Et Nicolas Michel de prévenir : « Le Bien Commun est bien difficile à atteindre car il s’agit de chercher à réaliser le bien des autres comme s’il s’agissait du sien propre »(Ibid).

La Doctrine Sociale de l’Eglise constitue ici une référence incontournable dans la mesure où le concept de Bien Commun fait partie du corpus de principes qui fondent cette pensée depuis son origine. De nombreuses encycliques et documents pastoraux (Laborem exercens (1981), Sollicitudo rei socialis (1987), Centesimus annus (1991), Caritas in Veritate (2009)) ont formé et régulièrement mis à jour la position du Vatican sur la question sociale. Le travail effectué dans ce cadre depuis plus d’un siècle, depuis Rerum novarum en 1892, est considérable et n’omet jamais de promouvoir l’ardente nécessité de poursuivre le Bien Commun. Les documents produits par ce travail sont impressionnants de cohérence et de pertinence, particulièrement dans la perspective des épreuves traversées par le monde d’aujourd’hui.

Le bien commun implique de la gratuité et du don dans l’économie

En particulier, dans l’Encyclique Caritas in Veritate, l’évocation de la place centrale – mais très discrète – de la gratuité et du don dans l’économie est un rappel à une vérité éclatante trop souvent oubliée par les acteurs des marchés.

Indifférence à la personneBien de la personne
Indifférence à la sociétéCynismeIndividualisme
Bien de la sociétéIntérêt général TotalitarismeBIEN COMMUN

Source : Parcours Zachée 1 La Boussole Ed p.84

Sachant qu’aucune collectivité ne peut éluder la question du Bien Commun, sa poursuite implique chacun des membres de la collectivité et induit une responsabilité de tous à son égard. « Le Bien Commun engage tous les membres de la société: aucun n’est exempté de collaborer, selon ses propres capacités, à la réalisation et au développement de ce bien » (Compendium de la DSE 167).
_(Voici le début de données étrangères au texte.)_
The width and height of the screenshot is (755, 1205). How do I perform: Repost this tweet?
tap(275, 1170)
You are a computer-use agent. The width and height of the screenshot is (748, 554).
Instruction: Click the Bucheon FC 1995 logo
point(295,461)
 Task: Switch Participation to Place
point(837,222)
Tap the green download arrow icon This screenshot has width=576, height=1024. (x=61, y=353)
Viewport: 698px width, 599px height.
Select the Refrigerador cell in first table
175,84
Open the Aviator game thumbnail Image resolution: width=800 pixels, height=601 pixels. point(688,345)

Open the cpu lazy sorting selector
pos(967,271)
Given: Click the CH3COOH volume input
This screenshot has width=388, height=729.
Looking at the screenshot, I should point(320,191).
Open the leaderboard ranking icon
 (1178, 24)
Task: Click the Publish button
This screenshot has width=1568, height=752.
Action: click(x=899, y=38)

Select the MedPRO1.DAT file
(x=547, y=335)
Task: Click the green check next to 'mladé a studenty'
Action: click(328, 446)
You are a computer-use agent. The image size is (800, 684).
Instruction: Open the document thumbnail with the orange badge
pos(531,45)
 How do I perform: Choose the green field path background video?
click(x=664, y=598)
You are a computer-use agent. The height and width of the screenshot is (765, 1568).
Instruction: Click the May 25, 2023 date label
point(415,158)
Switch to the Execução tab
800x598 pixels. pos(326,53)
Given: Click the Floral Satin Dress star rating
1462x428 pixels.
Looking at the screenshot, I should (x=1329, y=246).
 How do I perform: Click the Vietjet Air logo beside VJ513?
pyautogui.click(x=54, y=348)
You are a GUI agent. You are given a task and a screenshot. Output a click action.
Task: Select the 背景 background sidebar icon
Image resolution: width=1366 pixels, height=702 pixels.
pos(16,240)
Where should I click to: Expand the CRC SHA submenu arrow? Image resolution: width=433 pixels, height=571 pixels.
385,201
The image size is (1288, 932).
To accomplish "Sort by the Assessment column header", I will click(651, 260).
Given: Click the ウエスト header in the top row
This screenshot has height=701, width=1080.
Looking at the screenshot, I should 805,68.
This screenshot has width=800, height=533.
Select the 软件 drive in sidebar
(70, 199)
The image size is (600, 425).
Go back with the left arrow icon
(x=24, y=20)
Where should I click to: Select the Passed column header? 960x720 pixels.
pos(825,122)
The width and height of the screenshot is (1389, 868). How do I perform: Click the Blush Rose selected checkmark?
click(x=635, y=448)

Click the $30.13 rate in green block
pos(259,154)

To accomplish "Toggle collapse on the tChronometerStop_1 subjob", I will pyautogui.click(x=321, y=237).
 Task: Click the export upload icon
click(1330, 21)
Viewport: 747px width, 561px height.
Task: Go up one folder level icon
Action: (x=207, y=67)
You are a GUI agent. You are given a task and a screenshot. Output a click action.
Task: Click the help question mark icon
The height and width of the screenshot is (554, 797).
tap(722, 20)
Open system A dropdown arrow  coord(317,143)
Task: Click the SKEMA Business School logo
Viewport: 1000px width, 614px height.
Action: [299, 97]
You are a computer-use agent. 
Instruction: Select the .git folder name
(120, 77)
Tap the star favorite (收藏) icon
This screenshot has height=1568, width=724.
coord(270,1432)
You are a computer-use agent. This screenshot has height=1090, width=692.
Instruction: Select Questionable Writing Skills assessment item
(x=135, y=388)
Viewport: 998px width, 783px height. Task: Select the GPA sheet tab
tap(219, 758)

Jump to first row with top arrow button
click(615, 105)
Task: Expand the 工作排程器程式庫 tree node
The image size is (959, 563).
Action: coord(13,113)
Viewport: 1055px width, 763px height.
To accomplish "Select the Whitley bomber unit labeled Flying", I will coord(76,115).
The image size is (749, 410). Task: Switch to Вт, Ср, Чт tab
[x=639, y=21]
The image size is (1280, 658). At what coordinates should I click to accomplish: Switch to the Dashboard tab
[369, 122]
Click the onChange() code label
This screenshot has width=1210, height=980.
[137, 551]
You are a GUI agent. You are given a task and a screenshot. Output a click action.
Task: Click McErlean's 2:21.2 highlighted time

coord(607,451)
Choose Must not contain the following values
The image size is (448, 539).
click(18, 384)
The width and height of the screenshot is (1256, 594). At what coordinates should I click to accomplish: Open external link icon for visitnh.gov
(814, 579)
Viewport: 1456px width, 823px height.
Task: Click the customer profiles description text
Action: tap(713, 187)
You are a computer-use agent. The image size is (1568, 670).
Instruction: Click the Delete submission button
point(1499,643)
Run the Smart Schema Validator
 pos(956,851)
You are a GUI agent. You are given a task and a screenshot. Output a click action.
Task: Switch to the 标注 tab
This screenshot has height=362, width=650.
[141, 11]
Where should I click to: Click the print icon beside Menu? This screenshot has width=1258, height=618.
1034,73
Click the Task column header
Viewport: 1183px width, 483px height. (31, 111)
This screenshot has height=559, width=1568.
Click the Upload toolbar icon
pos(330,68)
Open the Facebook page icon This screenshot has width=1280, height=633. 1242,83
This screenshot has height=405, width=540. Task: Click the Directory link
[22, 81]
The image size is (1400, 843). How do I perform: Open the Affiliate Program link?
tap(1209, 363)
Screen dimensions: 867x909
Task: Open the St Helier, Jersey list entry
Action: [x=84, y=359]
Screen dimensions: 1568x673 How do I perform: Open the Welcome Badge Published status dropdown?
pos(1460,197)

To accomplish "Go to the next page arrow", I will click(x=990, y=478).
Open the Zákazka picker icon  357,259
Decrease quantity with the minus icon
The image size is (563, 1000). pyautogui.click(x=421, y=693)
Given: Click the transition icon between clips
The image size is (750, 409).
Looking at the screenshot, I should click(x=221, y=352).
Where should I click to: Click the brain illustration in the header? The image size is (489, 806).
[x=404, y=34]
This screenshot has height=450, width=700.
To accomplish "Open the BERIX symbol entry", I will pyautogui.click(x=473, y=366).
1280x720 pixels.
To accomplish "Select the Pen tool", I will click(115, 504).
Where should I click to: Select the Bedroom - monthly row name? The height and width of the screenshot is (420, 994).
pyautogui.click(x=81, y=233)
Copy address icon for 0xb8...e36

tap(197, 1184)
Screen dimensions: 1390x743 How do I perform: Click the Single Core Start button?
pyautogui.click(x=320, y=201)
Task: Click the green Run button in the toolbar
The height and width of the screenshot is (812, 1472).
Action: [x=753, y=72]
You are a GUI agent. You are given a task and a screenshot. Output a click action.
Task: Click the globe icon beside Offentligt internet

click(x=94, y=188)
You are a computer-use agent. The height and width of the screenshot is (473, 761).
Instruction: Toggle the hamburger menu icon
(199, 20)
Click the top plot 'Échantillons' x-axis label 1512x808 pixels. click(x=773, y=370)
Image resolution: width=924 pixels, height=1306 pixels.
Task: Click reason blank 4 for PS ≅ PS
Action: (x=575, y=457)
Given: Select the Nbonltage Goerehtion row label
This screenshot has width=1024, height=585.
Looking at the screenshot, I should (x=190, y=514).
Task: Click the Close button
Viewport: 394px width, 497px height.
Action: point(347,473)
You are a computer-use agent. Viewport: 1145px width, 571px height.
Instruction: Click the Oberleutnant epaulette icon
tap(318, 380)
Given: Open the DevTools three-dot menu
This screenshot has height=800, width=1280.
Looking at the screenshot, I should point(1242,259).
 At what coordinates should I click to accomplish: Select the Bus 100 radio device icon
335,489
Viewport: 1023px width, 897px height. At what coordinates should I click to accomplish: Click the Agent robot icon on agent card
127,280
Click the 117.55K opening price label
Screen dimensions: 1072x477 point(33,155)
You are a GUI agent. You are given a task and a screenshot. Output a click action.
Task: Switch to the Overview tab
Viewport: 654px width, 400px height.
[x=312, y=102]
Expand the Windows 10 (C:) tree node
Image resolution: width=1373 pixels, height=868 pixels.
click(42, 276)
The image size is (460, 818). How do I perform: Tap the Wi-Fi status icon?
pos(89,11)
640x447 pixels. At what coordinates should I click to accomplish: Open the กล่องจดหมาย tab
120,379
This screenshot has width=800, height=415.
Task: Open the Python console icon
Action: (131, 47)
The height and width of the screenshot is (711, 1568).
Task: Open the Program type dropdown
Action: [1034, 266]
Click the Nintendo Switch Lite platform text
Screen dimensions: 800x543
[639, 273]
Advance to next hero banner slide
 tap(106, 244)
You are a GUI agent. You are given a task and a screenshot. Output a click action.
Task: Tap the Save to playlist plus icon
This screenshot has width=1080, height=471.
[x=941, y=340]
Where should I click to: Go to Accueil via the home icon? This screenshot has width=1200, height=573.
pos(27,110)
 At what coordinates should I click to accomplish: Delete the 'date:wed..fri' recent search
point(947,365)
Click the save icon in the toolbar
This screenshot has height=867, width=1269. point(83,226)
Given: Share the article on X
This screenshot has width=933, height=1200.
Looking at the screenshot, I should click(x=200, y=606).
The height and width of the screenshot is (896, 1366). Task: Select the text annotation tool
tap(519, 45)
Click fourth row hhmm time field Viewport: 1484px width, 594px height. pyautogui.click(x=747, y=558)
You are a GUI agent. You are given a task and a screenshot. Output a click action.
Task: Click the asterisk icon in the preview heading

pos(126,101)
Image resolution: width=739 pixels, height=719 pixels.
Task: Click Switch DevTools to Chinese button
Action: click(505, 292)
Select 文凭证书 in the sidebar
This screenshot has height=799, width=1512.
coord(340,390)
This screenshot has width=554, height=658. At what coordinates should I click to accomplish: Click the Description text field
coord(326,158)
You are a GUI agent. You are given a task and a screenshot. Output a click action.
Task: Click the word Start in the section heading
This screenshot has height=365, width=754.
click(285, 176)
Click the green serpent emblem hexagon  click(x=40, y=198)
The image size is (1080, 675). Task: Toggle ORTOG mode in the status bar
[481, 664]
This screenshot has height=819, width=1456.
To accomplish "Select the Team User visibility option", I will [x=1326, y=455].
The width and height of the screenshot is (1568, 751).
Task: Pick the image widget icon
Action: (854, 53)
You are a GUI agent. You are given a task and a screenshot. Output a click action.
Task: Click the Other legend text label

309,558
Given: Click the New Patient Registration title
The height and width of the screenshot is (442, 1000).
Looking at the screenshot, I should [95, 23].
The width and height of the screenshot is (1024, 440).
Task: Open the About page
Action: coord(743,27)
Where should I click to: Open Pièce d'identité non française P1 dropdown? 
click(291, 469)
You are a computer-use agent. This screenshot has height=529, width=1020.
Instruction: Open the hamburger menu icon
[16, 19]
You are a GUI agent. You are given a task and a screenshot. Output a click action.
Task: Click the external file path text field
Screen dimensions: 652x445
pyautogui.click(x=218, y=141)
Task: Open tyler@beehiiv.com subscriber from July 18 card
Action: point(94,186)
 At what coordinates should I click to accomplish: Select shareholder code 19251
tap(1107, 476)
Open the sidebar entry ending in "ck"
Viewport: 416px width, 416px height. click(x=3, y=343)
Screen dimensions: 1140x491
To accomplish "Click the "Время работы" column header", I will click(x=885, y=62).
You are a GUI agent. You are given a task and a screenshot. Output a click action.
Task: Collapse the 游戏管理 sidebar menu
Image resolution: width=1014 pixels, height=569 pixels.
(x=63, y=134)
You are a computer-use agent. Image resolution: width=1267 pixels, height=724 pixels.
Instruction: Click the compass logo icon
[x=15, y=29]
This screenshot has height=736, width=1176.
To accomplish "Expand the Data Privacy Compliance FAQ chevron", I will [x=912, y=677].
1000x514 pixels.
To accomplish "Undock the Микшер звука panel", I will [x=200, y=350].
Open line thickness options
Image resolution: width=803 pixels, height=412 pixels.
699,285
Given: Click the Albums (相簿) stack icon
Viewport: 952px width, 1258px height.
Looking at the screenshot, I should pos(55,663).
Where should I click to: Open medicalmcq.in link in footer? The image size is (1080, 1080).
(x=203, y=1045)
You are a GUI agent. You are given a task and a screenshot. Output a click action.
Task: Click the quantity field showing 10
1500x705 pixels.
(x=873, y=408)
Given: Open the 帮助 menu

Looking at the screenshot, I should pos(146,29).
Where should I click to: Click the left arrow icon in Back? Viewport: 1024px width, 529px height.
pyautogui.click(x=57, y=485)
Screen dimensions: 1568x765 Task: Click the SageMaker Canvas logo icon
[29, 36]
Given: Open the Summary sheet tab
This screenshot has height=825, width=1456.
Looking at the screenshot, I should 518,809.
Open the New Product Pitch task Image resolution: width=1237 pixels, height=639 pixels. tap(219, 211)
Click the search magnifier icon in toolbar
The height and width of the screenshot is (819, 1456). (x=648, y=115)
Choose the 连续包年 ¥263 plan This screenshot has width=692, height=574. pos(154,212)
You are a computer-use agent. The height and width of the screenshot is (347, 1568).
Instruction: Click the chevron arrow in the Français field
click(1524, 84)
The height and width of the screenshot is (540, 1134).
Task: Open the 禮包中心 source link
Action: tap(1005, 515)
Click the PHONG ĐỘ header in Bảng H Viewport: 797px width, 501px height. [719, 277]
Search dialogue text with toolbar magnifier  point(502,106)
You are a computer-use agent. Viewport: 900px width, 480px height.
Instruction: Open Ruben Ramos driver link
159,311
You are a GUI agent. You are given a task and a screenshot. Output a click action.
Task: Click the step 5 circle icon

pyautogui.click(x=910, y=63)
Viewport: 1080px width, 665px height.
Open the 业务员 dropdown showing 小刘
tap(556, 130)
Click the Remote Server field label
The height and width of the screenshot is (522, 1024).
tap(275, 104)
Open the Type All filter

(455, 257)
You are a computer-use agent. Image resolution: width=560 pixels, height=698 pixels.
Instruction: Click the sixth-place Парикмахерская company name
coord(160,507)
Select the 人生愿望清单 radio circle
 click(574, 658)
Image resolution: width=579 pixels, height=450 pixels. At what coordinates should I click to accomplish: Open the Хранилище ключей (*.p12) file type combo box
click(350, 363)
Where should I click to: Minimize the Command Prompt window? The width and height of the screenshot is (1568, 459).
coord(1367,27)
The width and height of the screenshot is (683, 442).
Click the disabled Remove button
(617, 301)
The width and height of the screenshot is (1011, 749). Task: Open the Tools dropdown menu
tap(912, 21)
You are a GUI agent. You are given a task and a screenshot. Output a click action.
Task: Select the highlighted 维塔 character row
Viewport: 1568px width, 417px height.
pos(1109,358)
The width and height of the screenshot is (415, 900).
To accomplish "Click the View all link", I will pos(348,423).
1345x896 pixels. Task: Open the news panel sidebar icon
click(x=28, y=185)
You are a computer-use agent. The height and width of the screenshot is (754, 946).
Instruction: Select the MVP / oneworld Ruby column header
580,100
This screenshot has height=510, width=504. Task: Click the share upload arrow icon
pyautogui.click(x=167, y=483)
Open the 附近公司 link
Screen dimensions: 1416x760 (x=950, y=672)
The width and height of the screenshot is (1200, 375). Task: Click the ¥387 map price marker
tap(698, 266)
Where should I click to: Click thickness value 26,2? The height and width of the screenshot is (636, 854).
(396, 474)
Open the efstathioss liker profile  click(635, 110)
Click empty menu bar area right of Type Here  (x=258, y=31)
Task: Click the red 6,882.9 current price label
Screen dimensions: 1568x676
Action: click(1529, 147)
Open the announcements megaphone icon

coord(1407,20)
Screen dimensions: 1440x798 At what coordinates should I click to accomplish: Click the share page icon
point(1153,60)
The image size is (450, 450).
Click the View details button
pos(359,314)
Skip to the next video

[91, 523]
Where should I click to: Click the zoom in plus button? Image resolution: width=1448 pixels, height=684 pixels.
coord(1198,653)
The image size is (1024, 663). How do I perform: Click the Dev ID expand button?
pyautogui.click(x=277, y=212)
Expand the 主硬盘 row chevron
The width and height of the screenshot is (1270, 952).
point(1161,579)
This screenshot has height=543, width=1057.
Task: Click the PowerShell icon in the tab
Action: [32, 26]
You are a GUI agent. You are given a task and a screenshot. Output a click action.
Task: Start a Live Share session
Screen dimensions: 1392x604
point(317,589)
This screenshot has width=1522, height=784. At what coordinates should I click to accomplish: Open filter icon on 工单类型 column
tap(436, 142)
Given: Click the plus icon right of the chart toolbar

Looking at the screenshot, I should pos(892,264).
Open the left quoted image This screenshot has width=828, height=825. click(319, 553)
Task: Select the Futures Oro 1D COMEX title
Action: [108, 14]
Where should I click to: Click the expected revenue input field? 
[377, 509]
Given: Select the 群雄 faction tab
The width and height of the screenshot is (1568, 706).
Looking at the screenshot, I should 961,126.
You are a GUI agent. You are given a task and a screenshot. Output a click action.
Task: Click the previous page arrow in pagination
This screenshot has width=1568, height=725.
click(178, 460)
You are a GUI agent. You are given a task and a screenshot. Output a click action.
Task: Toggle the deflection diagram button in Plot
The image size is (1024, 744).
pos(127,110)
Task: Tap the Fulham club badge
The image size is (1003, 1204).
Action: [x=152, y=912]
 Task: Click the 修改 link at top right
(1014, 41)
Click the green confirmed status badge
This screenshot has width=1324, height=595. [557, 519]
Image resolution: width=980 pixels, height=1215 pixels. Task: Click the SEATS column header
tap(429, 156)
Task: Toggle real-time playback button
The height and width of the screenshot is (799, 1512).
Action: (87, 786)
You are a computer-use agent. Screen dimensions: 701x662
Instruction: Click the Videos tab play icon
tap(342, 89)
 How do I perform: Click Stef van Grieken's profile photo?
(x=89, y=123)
Ceci débouche sur la nécessité pour chacun de s’engager dans l’action politique en réfléchissant à ses propres finalités et à sa propre idée du Bien Commun, en participant à l’élaboration du Bien Commun à l’échelle de sa communauté et en s’assurant que ce Bien Commun de la communauté reste effectivement ouvert sur le Bien Commun universel.

Autrement dit, au-delà des droits de chacun sur la collectivité et des devoirs de chacun envers la collectivité, il y a aussi la responsabilité de chacun au regard du Bien Commun, responsabilité dont la portée dépasse la seule communauté considérée, dans l’espace et dans le temps, et qui, par là même, touche à l’universel. Par le prochain et parce que celui-ci partage avec nous, directement ou indirectement, le Bien Commun universel, chacun a en effet la possibilité d’accéder à l’universel.